Welcoming the Stranger



When people are forced to leave their homelands, they tend to seek out that which is familiar. Often this means settling into neighborhoods with a high percentage of people who speak their same language. While this may aid comfort levels, it doesn’t necessarily help individuals and families figure out how to navigate their new environment.

Sending Christian workers into these communities, in which many of the members have limited ability to speak the local language and very little understanding of the culture, can be tricky. How can we help them not only survive what has possibly been the most traumatizing event of their lives, but eventually thrive?

First and foremost is to love God and believe in the transforming power of the gospel. Second is to love people. In this devotional, we are specifically thinking of the foreign-born, the hard to reach, the marginalized of society. We desire to help them in all aspects of life. This includes family, education, employment and, most of all, a personal relationship with Jesus Christ.

One of the most effective ways to help our new friends and neighbors is through meeting felt needs. In the beginning, this can come in the form of housing, food, transportation, and employment—the basic things they may need just to survive. This isn’t something one person can do all on their own. We need to come together as the body of Christ, and each contribute according to our calling, gifting, and ability.

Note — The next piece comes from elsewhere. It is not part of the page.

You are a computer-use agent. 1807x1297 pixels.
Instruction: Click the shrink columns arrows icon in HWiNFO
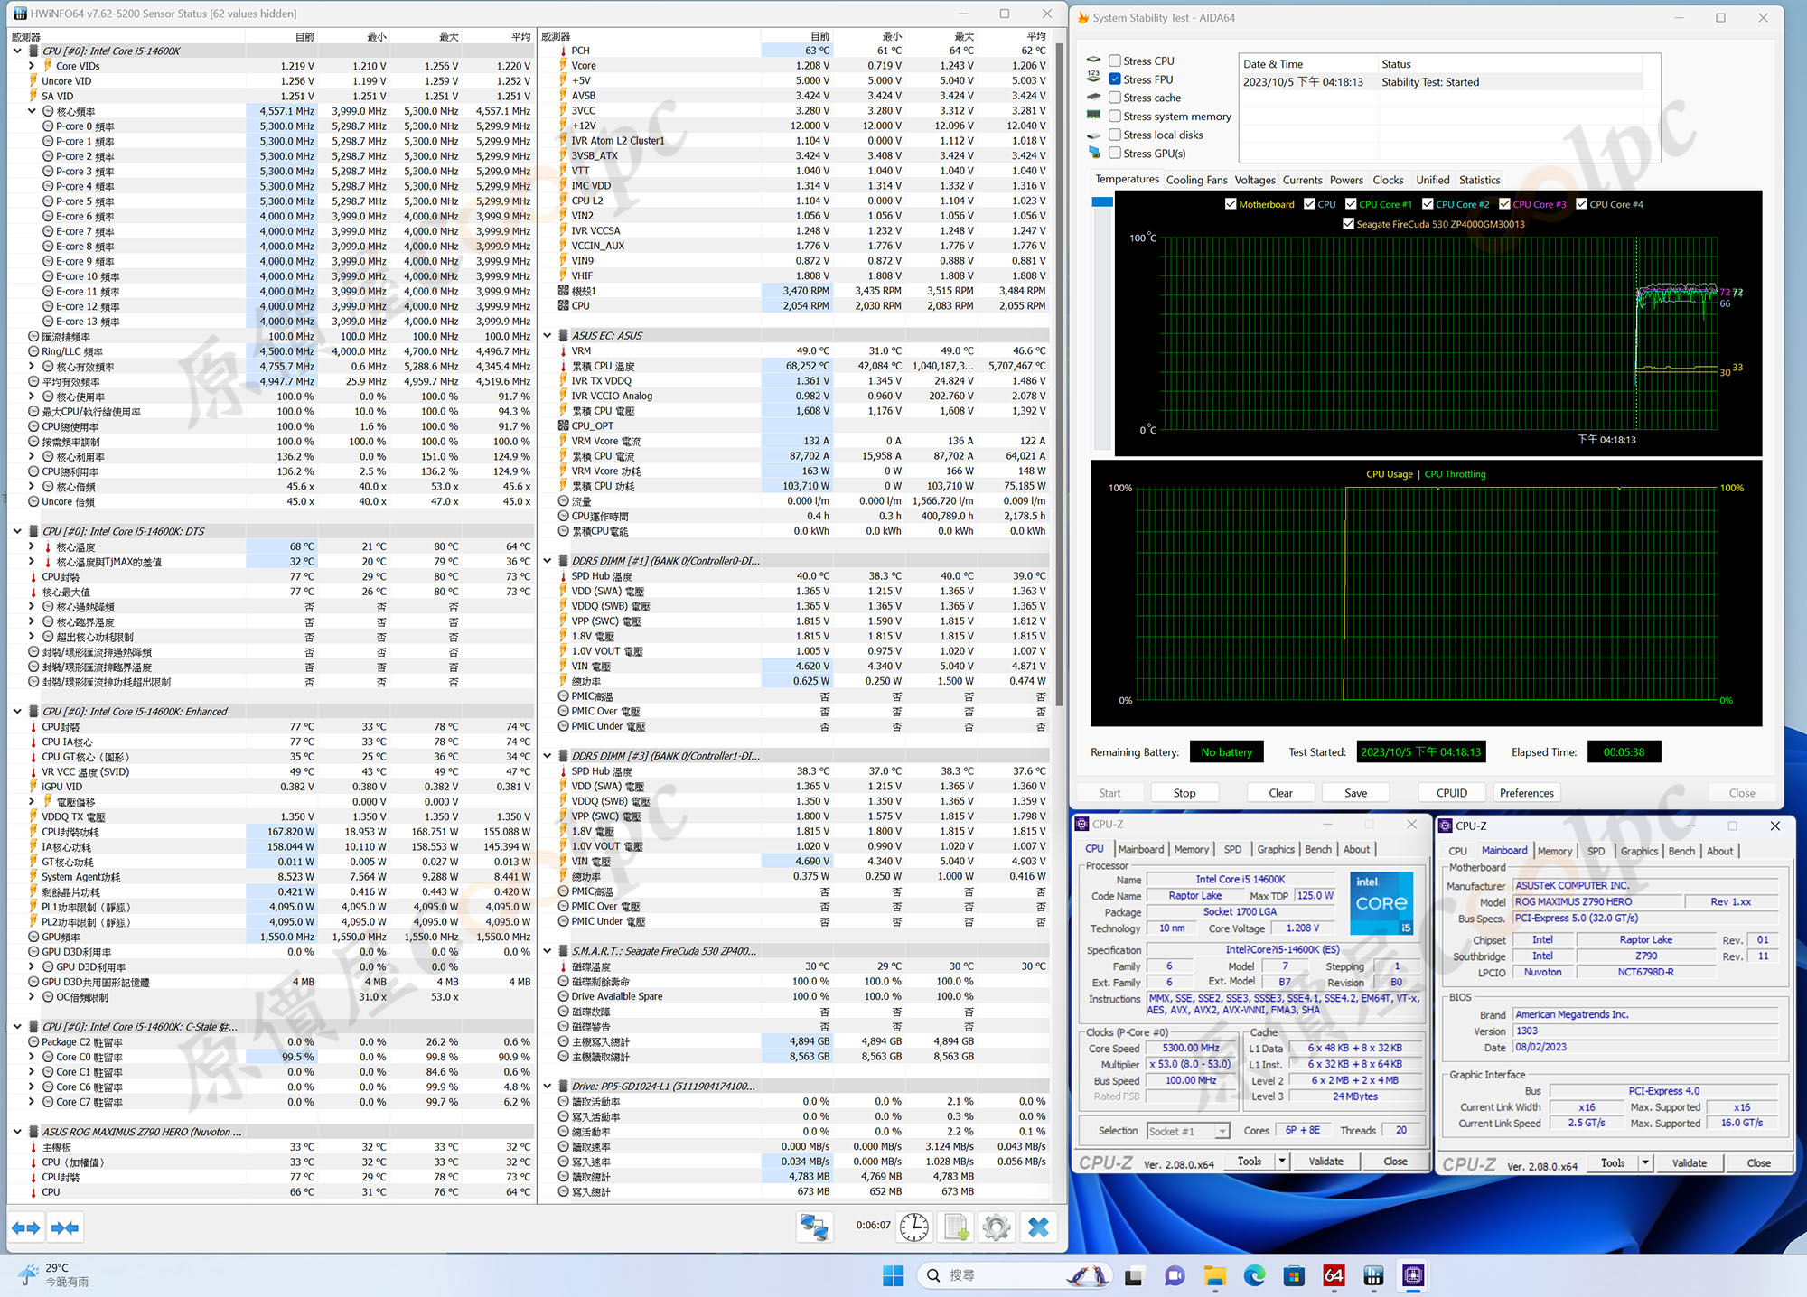65,1227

Not surprisingly, it is hard to share the gospel with someone who does not speak the same language we speak. Many Christian workers are actively engaged in teaching language classes. Some are even trying to learn another language in their own homeland. The desire is to not only help people understand the gospel, but to also enable them to function in their new society. We do not teach them our language so that they can be like us, but so that they can understand contracts, go to parent/teacher conferences, understand laws, pass citizenship tests, avoid being victimized by con artists, and hopefully be positive contributors to our increasingly global society.

Today we thank the Lord for bringing new friends to our neighborhoods.

We pray that we would know how we can help meet their felt needs and that we act upon that knowledge.